### [About this exercise]
From the records below, print exactly the lines starting at the one containing "Task: Select the home directory terminal tab" and ending at the one containing "Viewport: 1002px width, 720px height.", ends included, and nothing else.

[Dataset entries]

⁂

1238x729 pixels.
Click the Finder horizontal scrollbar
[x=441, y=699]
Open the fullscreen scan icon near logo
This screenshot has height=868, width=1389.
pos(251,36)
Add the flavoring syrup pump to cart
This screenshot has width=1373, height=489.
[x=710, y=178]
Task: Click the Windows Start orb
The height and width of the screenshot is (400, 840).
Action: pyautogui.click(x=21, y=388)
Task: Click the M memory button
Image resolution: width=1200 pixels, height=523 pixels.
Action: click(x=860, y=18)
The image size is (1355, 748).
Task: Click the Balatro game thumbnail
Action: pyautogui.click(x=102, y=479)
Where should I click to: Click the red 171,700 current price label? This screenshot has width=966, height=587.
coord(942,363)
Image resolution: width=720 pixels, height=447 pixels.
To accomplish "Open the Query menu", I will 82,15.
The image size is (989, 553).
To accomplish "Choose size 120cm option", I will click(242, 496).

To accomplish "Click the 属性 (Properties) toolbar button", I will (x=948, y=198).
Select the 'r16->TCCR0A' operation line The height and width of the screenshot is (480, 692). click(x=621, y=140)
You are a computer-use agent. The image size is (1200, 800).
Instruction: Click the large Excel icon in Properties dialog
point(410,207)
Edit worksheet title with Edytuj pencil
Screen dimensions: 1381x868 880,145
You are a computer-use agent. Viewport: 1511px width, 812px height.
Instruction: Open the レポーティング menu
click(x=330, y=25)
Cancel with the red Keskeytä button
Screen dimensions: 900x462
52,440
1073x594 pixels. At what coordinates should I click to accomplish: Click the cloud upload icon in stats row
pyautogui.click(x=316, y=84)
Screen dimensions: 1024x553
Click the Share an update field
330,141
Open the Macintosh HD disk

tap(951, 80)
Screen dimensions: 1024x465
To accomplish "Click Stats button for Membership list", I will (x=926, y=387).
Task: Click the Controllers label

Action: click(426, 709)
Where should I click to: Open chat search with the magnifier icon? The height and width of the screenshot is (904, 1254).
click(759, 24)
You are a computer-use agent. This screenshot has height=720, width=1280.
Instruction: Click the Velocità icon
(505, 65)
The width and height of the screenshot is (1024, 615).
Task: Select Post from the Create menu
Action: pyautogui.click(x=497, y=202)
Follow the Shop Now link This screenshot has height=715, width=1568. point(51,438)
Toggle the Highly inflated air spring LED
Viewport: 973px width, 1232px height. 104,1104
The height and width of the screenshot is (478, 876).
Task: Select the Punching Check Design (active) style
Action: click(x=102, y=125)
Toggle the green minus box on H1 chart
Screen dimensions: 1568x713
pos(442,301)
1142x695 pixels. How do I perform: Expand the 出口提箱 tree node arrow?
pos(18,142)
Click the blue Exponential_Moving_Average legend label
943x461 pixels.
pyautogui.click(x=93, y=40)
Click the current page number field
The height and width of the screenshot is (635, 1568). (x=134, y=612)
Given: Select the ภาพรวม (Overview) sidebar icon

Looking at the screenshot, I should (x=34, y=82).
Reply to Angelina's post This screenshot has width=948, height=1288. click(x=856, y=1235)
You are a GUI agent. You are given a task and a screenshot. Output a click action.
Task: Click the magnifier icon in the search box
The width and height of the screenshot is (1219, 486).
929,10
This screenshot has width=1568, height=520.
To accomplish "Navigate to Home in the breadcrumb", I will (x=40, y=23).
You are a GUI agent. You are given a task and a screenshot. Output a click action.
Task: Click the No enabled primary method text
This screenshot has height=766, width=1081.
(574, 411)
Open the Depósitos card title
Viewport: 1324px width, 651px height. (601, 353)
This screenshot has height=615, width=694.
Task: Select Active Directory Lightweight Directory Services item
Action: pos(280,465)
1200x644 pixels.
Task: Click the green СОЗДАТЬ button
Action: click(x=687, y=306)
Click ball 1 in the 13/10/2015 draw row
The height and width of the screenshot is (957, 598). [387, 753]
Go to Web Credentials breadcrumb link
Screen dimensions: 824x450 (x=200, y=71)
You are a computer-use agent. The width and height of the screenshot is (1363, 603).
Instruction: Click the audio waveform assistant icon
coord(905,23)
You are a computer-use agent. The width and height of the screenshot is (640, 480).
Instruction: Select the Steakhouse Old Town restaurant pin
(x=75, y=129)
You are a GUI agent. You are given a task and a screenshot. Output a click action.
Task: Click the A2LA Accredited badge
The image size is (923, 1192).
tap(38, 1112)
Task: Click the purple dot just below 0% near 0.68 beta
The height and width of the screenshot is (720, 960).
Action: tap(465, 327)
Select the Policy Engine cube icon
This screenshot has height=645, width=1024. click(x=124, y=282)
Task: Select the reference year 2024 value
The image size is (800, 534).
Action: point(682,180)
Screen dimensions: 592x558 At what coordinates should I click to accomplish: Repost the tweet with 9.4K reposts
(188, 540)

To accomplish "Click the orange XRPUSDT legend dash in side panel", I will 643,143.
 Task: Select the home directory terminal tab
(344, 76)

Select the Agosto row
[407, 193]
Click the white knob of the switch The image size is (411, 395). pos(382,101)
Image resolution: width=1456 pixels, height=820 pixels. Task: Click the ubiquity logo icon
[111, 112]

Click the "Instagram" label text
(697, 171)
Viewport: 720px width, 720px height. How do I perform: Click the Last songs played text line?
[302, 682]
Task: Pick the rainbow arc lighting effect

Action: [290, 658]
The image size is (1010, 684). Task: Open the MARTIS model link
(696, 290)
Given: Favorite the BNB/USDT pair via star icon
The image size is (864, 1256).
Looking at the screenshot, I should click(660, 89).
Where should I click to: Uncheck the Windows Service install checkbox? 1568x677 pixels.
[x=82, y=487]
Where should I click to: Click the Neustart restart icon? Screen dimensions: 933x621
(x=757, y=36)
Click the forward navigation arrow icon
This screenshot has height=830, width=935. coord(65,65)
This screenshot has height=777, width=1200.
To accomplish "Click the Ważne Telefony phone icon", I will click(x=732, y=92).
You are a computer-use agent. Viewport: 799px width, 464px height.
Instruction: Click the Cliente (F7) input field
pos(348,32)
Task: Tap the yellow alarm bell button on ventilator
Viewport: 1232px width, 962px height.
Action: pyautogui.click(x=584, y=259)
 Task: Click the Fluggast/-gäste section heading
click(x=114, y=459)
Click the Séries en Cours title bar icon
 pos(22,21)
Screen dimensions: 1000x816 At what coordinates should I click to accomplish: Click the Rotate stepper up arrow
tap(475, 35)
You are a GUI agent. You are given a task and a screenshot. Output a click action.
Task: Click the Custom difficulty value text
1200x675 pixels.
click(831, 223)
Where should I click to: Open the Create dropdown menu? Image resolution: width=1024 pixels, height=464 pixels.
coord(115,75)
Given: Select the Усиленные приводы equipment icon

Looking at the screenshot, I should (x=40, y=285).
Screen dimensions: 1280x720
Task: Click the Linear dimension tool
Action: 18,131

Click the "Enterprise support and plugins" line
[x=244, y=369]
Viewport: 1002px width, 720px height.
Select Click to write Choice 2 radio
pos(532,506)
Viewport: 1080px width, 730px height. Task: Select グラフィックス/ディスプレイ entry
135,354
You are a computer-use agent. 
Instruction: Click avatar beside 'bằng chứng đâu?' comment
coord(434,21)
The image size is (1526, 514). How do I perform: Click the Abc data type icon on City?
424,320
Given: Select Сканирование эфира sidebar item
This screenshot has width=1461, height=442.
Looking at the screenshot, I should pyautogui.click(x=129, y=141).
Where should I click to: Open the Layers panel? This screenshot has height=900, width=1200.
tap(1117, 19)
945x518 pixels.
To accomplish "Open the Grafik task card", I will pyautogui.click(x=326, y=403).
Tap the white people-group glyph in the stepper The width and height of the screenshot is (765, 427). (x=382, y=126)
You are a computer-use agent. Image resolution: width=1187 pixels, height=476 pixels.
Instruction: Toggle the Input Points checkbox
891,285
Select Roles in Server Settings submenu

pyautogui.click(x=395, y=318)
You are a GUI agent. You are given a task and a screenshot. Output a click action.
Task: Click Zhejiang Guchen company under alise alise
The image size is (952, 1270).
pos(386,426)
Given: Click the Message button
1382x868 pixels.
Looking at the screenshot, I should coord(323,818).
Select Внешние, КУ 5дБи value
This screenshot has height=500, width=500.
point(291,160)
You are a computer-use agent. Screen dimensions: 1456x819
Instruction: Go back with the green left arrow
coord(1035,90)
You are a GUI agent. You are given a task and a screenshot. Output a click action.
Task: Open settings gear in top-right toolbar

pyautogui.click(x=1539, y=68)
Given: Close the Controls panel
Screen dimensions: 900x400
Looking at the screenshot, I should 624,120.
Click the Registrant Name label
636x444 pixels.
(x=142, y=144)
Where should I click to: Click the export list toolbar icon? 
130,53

⁂

### [Solution]
 Task: Select the home directory terminal tab
(344, 76)

Select the Agosto row
[407, 193]
Click the white knob of the switch The image size is (411, 395). pos(382,101)
Image resolution: width=1456 pixels, height=820 pixels. Task: Click the ubiquity logo icon
[111, 112]

Click the "Instagram" label text
(697, 171)
Viewport: 720px width, 720px height. How do I perform: Click the Last songs played text line?
[302, 682]
Task: Pick the rainbow arc lighting effect

Action: [290, 658]
The image size is (1010, 684). Task: Open the MARTIS model link
(696, 290)
Given: Favorite the BNB/USDT pair via star icon
The image size is (864, 1256).
Looking at the screenshot, I should click(660, 89).
Where should I click to: Uncheck the Windows Service install checkbox? 1568x677 pixels.
[x=82, y=487]
Where should I click to: Click the Neustart restart icon? Screen dimensions: 933x621
(x=757, y=36)
Click the forward navigation arrow icon
This screenshot has height=830, width=935. coord(65,65)
This screenshot has height=777, width=1200.
To accomplish "Click the Ważne Telefony phone icon", I will click(x=732, y=92).
You are a computer-use agent. Viewport: 799px width, 464px height.
Instruction: Click the Cliente (F7) input field
pos(348,32)
Task: Tap the yellow alarm bell button on ventilator
Viewport: 1232px width, 962px height.
Action: pyautogui.click(x=584, y=259)
 Task: Click the Fluggast/-gäste section heading
click(x=114, y=459)
Click the Séries en Cours title bar icon
 pos(22,21)
Screen dimensions: 1000x816 At what coordinates should I click to accomplish: Click the Rotate stepper up arrow
tap(475, 35)
You are a GUI agent. You are given a task and a screenshot. Output a click action.
Task: Click the Custom difficulty value text
1200x675 pixels.
click(831, 223)
Where should I click to: Open the Create dropdown menu? Image resolution: width=1024 pixels, height=464 pixels.
coord(115,75)
Given: Select the Усиленные приводы equipment icon

Looking at the screenshot, I should (x=40, y=285).
Screen dimensions: 1280x720
Task: Click the Linear dimension tool
Action: 18,131

Click the "Enterprise support and plugins" line
[x=244, y=369]
Viewport: 1002px width, 720px height.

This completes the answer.